Hundreds of years on the impregnable rocks stood huge monasteries, which became centers of Buddhism. In the 8th century at an altitude of 900 meters above the Paro valley the founder of Buddhism Padmasambhava, also known as Guru Rimpoche, founded the Taksang Lakhang Dzong Monastery. Here, in a cave still preserved today, Guru meditated, directing his thoughts toward Light, Joy and God, and looking up at the highest peak of the country, Jomolhari, where the Thunder Dragon, the symbol of the kingdom, lives.

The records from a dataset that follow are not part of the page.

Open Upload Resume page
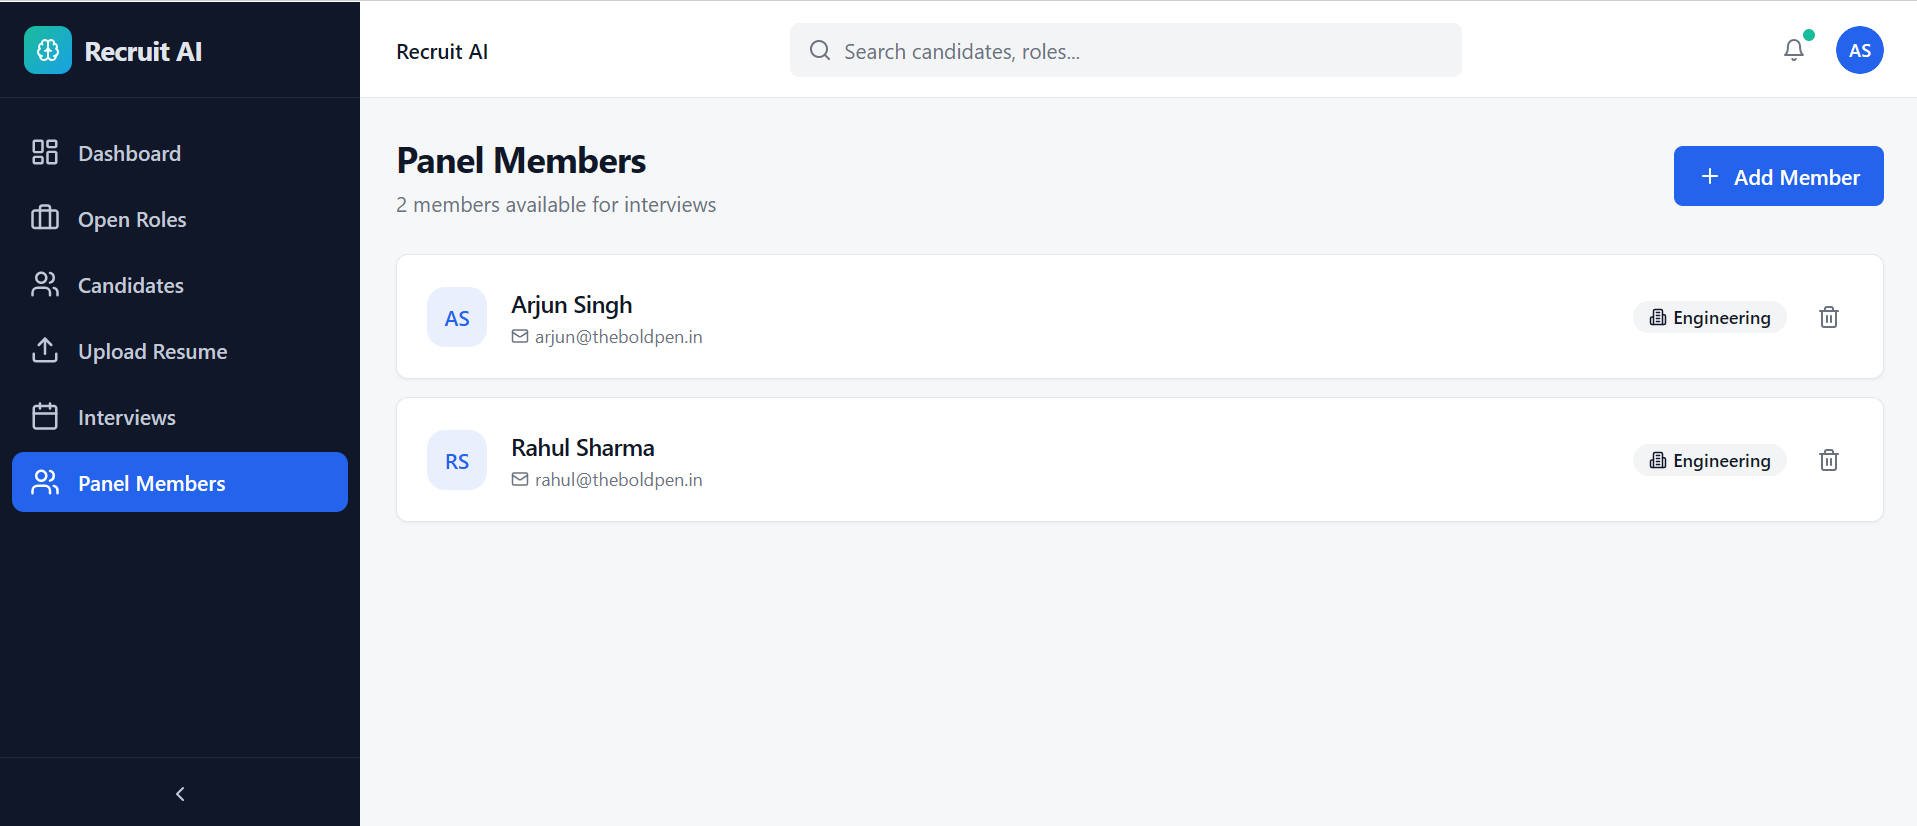 (152, 352)
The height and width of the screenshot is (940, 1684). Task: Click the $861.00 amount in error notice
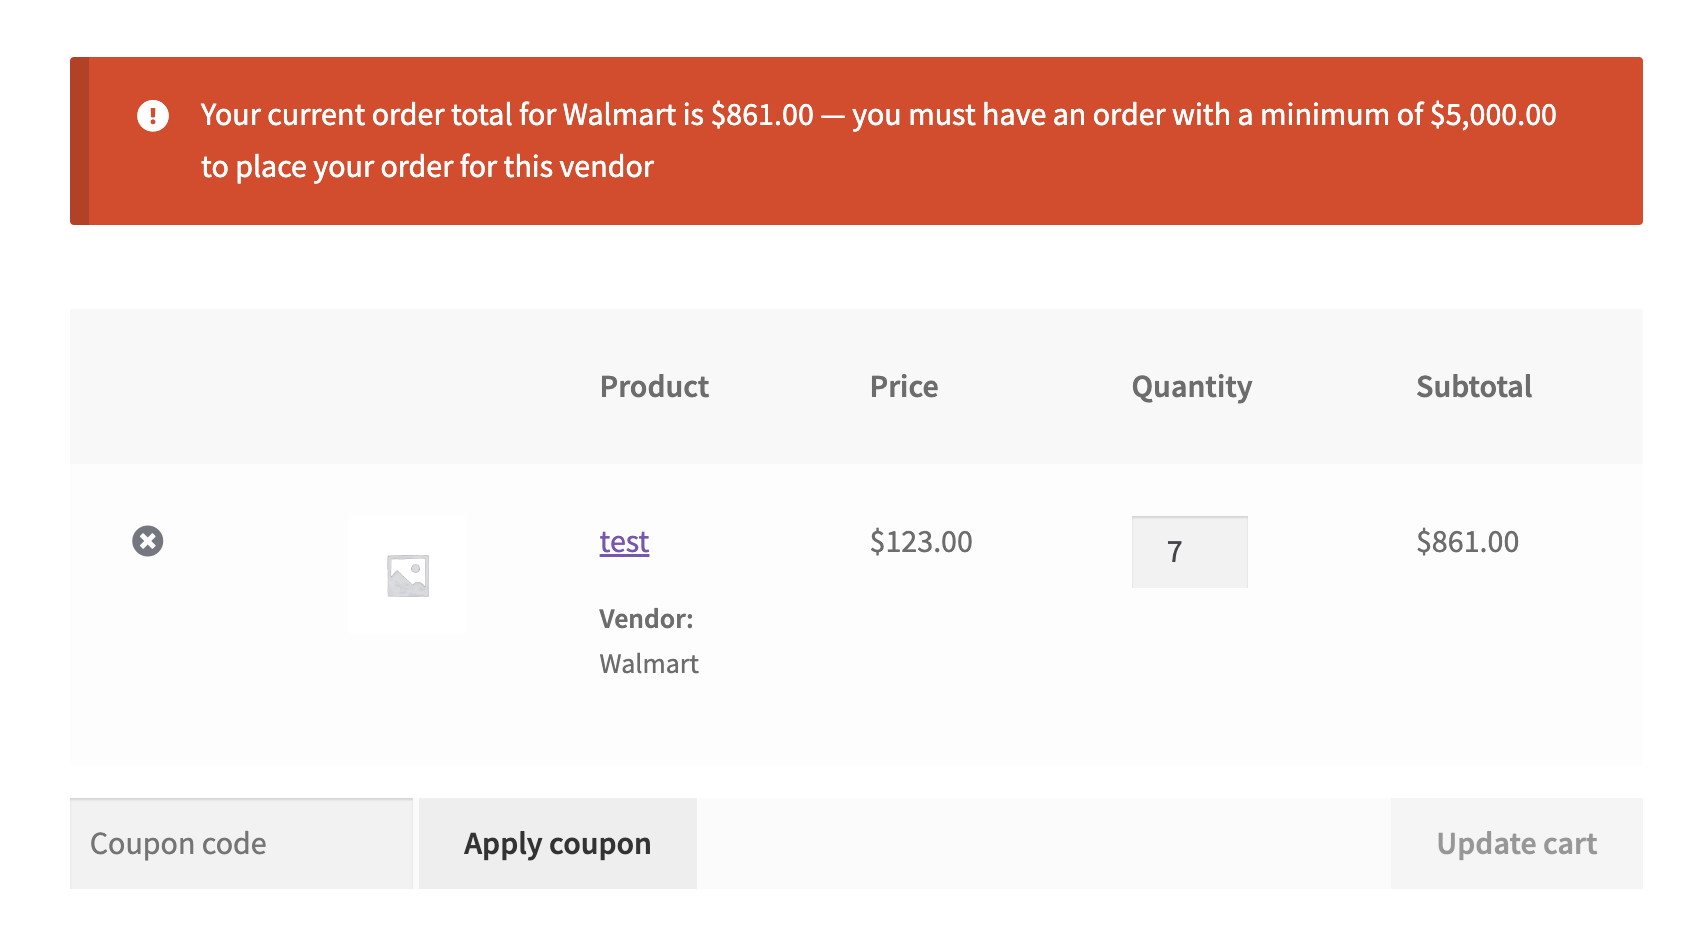click(x=762, y=115)
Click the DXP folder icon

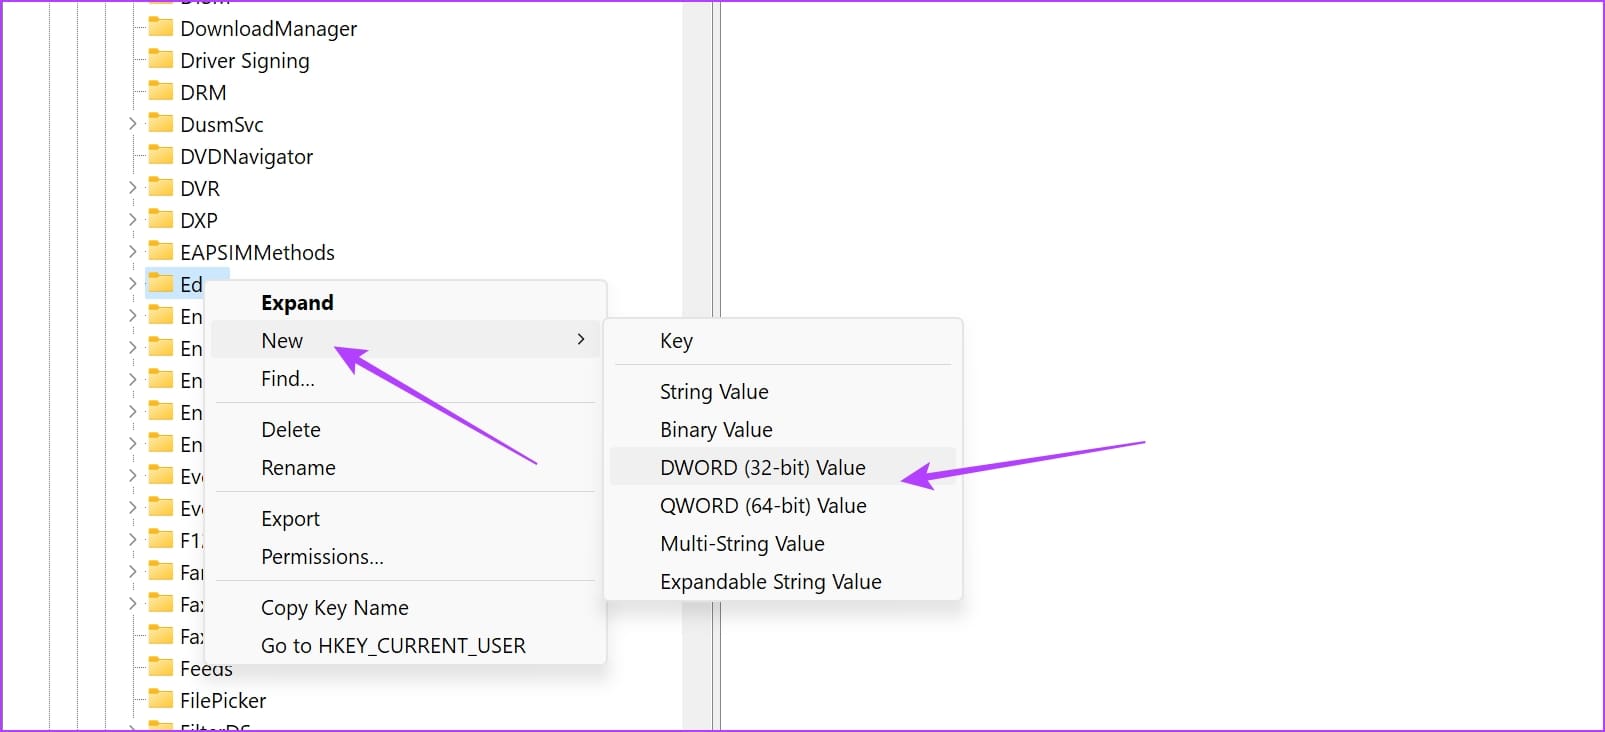tap(160, 220)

Dzong Taksang-lakhang or Paro-lakhang, also known as the Tiger’s Lair, is a famous Buddhist monastery located on a cliff at the top of the Paro Valley in Bhutan. It was built in 1692, near the Lakhang Senge Samdup cave, where Guru Padmasambhava meditated for three months in the eighth century. He is credited with introducing Buddhism to Bhutan, the Nyingma school, and a guardian deity. Today, Paro-lakhang is the most famous of the 13 caves in which he meditated.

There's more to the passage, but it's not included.